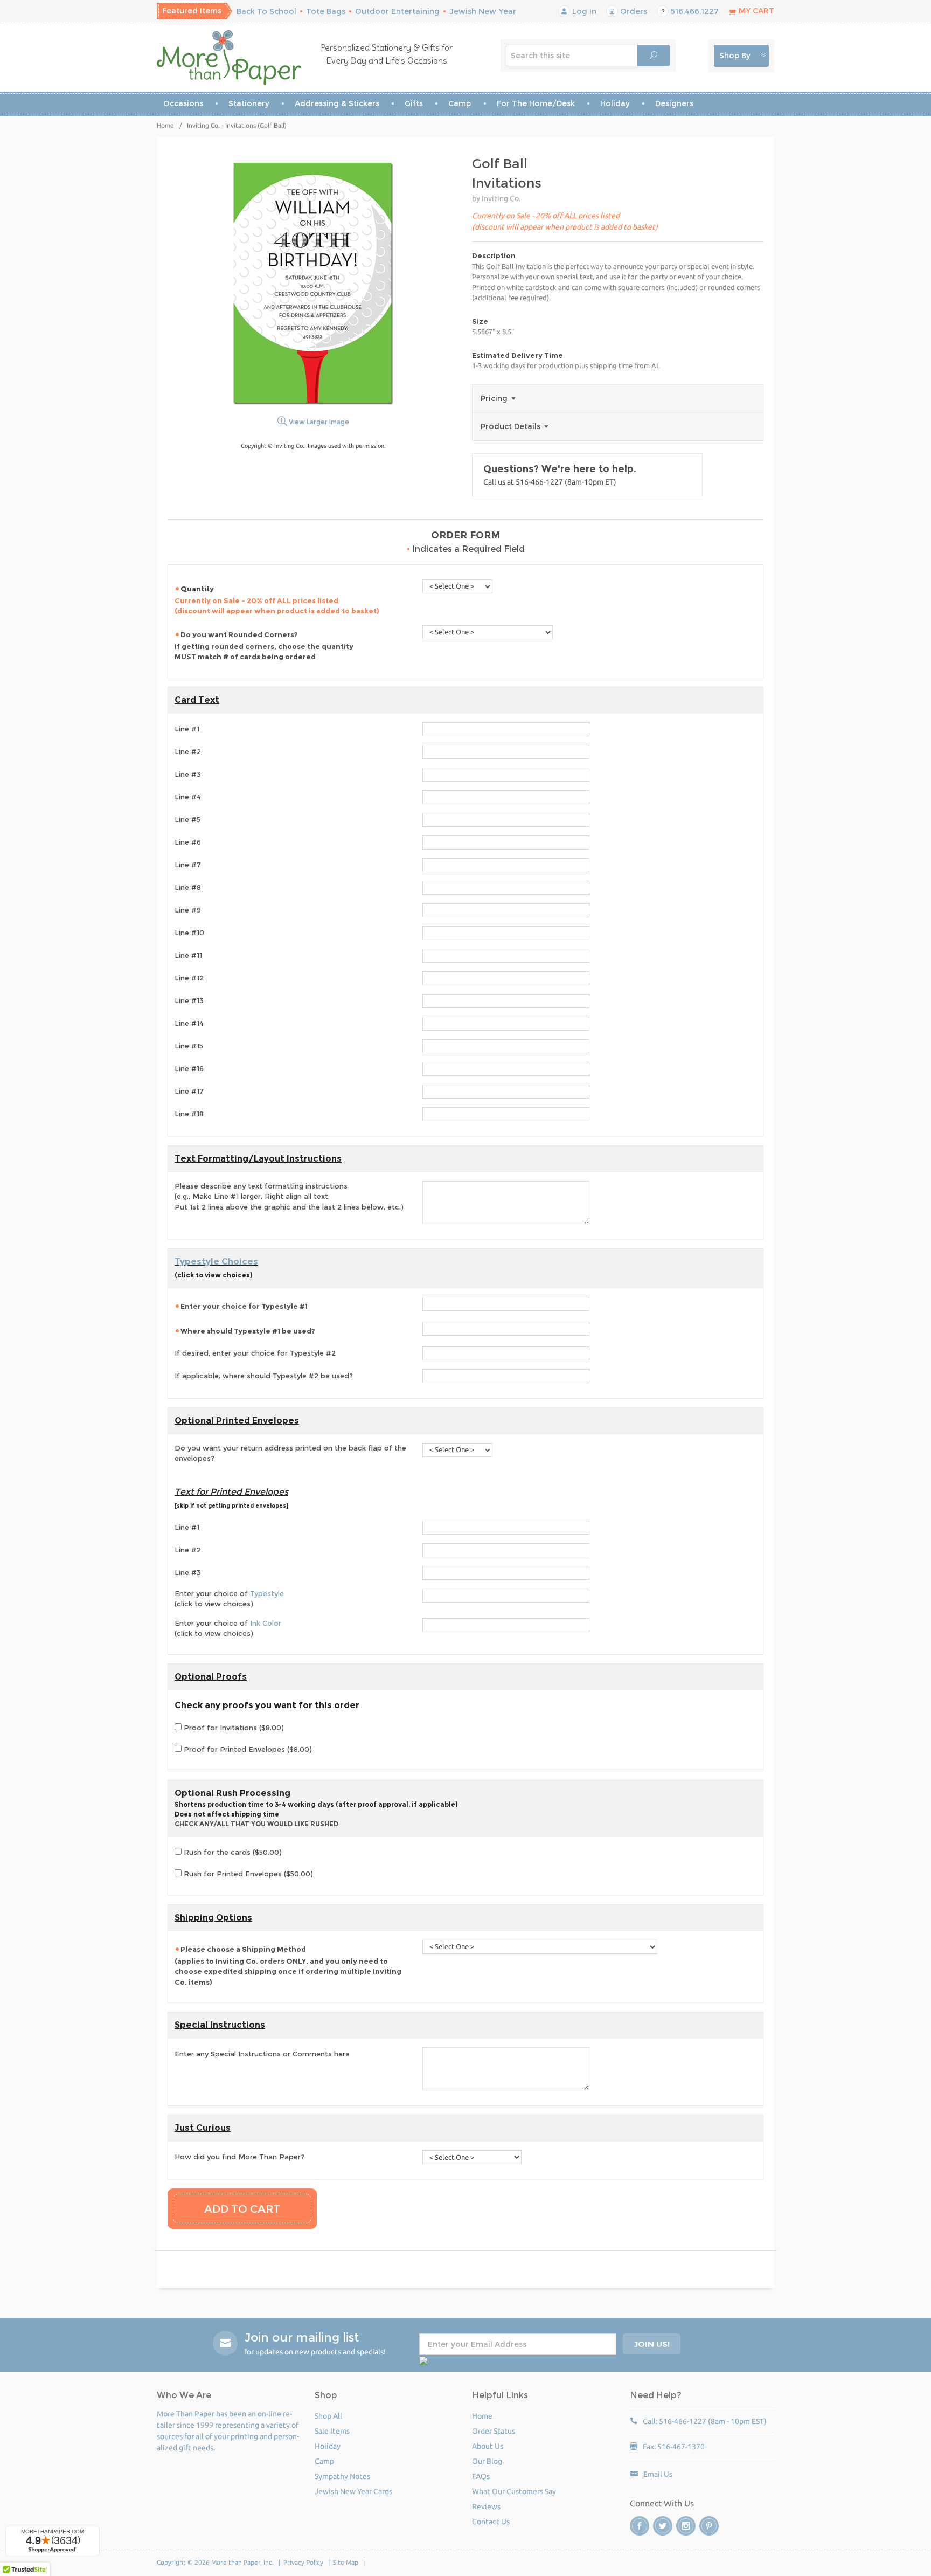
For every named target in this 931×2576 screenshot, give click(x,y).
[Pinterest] (709, 2526)
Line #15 (189, 1045)
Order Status (493, 2431)
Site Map (345, 2562)
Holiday (615, 103)
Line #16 (189, 1068)
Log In (583, 11)
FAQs (481, 2476)
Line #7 (188, 864)
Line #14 (189, 1023)
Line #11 (188, 955)
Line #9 (188, 910)
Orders (632, 11)
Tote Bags (325, 11)
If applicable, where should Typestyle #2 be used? (264, 1375)
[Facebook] (639, 2526)
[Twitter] (662, 2526)
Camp (459, 103)
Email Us (657, 2474)
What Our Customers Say (514, 2491)
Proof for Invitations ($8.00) (233, 1727)
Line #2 (188, 751)
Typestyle (267, 1593)
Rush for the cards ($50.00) (232, 1852)
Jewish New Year (482, 11)
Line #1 (187, 728)
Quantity (277, 600)
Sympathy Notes (342, 2476)
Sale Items (332, 2431)
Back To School (266, 11)
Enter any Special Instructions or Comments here (262, 2053)
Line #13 (189, 1000)
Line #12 (189, 977)
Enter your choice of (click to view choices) (229, 1598)
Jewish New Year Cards (353, 2491)
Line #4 (188, 796)
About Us (487, 2446)
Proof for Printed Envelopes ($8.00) (247, 1749)
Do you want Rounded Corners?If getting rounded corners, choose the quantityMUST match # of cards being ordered (264, 645)
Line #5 (187, 819)
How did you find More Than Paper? (239, 2156)
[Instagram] (686, 2526)
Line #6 (188, 842)
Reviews (486, 2506)
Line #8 (188, 887)
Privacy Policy (303, 2562)
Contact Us (491, 2521)
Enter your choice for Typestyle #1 (244, 1306)
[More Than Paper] (229, 57)
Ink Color (265, 1623)
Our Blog (487, 2461)
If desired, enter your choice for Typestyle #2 (255, 1353)
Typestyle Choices (216, 1261)
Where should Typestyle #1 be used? (247, 1331)
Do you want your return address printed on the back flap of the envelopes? (290, 1453)
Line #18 (189, 1113)
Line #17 (189, 1091)
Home (165, 125)
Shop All (328, 2416)
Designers (674, 103)
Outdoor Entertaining (397, 11)
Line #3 (188, 774)
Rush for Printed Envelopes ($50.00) (247, 1873)
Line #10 (189, 932)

☆ ☆ ☆ ☆

» What you should do: All lines of the material that contain the string "Proof" are to be copied.

» Output:
Proof for Invitations ($8.00) (233, 1727)
Proof for Printed Envelopes ($8.00) (247, 1749)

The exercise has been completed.